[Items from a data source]
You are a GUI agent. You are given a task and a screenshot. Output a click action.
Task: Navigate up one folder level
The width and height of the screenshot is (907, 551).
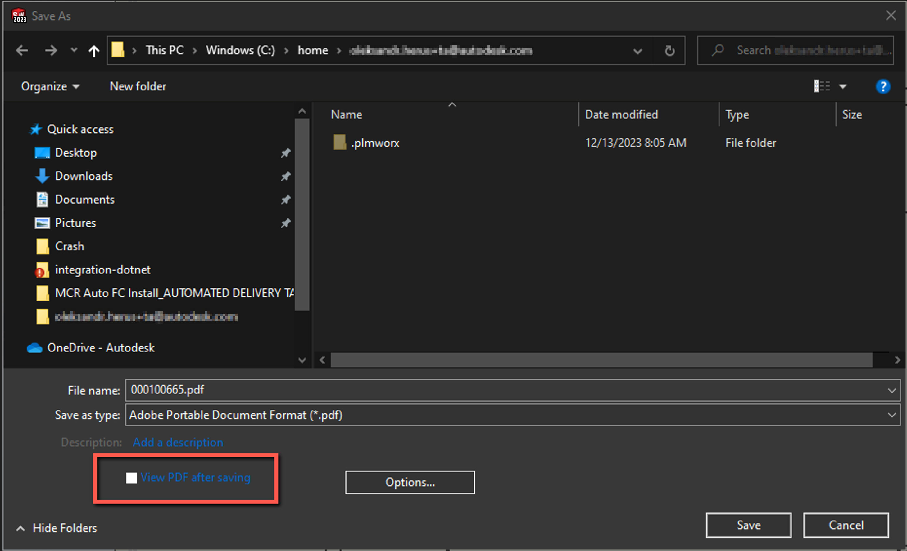tap(94, 50)
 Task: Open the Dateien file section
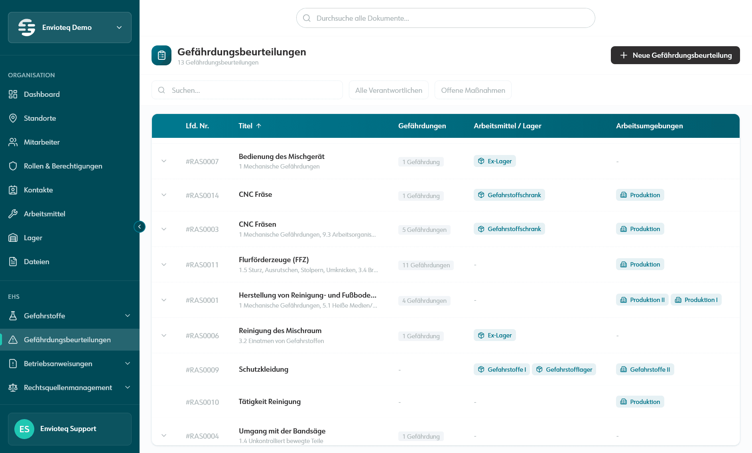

### Activity:
From the entries above, output every line exactly and omit any image.

### Result:
You are a GUI agent. You are given a task and a screenshot. Output a click action.
Task: Navigate up one folder level
The width and height of the screenshot is (907, 551).
tap(94, 50)
 Task: Open the Dateien file section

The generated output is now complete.